New York passed its new law on carry permits ostensibly to comply with Bruen, but clearly intended it as a back-door effort to make armed carry a near impossibility. The federal court in which a challenge to the new law saw through that and issued an injunction against its enforcement until a trial on the merits could take place. At that point, the Second Circuit intervened:
The new law New York passed in the wake of the ruling broadly expanded who can get a license to carry a handgun, but it increased training requirements for applicants and required them to provide more information including a list of their social media accounts.
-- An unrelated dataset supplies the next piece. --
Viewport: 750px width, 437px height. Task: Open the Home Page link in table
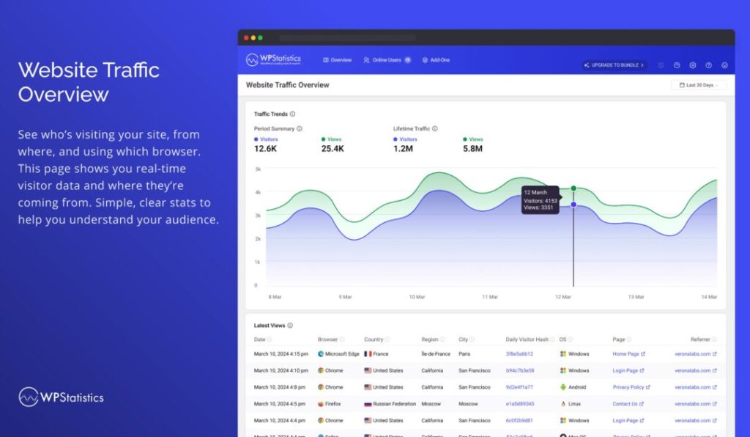[x=628, y=353]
Applicants for a license must also demonstrate “good moral character.” Beyond that, the law included a long list of “sensitive places” places where firearms are banned, among them: schools, playgrounds, places of worship, entertainment venues, places that serve alcohol and Times Square.
U.S. District Judge Glenn Suddaby, however, declared multiple portions of the law unconstitutional and issued a preliminary injunction barring certain provisions’ enforcement. But the U.S. Court of Appeals for the 2nd Circuit had put that ruling on hold while it considers the case. Challengers to the law had asked the high court to step in and allow Suddaby’s ruling blocking parts of the law to go into effect while the case continues.
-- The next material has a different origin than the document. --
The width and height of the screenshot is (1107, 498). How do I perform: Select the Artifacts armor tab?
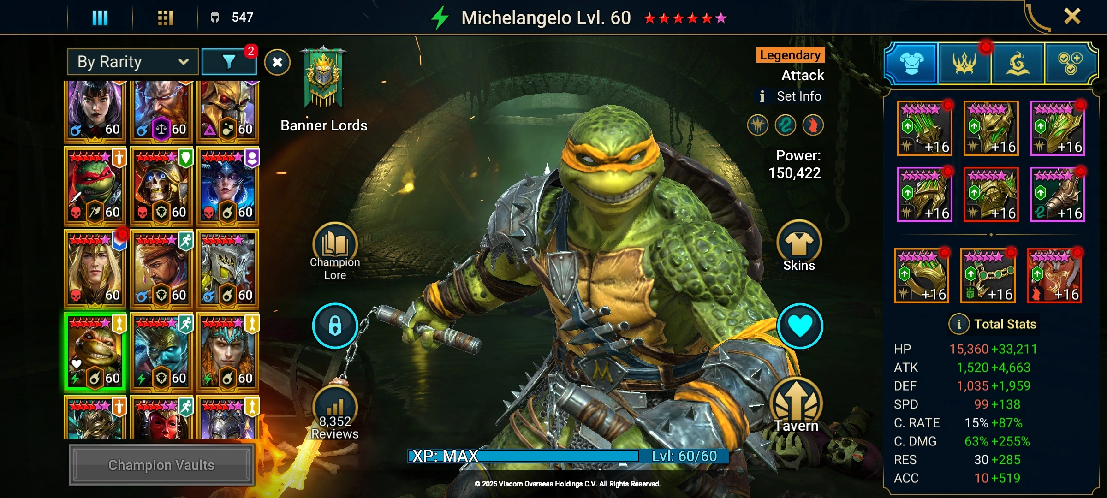click(x=911, y=63)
In most cases, the Supreme Court prefers to allow cases to go through the normal process before taking up any issues, including injunction requests. Given the immediate imposition the new law creates on an enumerated constitutional right and how recent the Bruen decision is, one might have expected the court to intercede more forcefully.
Not so in this case, and not just because liberal Justice Sonia Sotomayor covers the Second Circuit. Rather than issue her own denial, Sotomayor wisely referred the matter to the full court, and it would have taken four justices to agree to take the emergency request under consideration (and of course five to issue a stay). With Bruen decided 6-3, it seems surprising that the applicants couldn’t even get to four.
Instead, only two of the justices issued a statement on the issue. Justice Samuel Alito, with Bruen author Justice Clarence Thomas joining, didn’t even really dissent from the court’s decision to take a pass. Instead, they write only to emphasize that the denial has nothing to do with the merits of the case:
The New York law at issue in this application presents novel and serious questions under both the First and the Second Amendments. The District Court found, in a thorough opinion, that the applicants were likely to succeed on a number of their claims, and it issued a preliminary injunction as to twelve provisions of the challenged law. With one exception, the Second Circuit issued a stay of the injunction in full, and in doing so did not provide any explanation for its ruling. App. to Emergency Application 2. In parallel cases presenting related issues, the Second Circuit has likewise issued unreasoned summary stay orders, but in those cases it has ordered expedited briefing. See, e.g., Order in Hardaway v. Nigrelli, No. 22–2933 (CA2, Dec. 7, 2022), ECF Doc. 53; Order in Christian v. Nigrelli, No. 22– 2987 (CA2, Dec. 12, 2022), ECF Doc. 40.
I understand the Court’s denial today to reflect respect for the Second Circuit’s procedures in managing its own docket, rather than expressing any view on the merits of the case. Applicants should not be deterred by today’s order from again seeking relief if the Second Circuit does not, within a reasonable time, provide an explanation for its stay order or expedite consideration of the appeal.
So the message here is … sit tight a little while longer and see if the Second Circuit explains itself, or expedites its review? That may suffice for issues of lesser constitutional import, but this impacts the enumerated constitutional right that Thomas emphatically protected in Bruen. Given that, wouldn’t the correct call have been to issue the injunction while the Second Circuit either came up with an explanation of its decision or expedited its review?
The answer to that would be no … if the court thinks that the challenge to the new law won’t prevail on the merits. There’s clearly a significant and irreparable harm to New Yorkers’ #2A rights while this is in place if this law requires the court to overturn it. Alito and Thomas may argue today that the non-action has nothing to do with that calculation, but it doesn’t make a lot of sense otherwise.
And it’s well worth noting that only Alito and Thomas are making that argument in public. The other four justices in the Bruen majority didn’t bother to join that opinion or issue any other statement, and one has to wonder why. Hmmmm, indeed.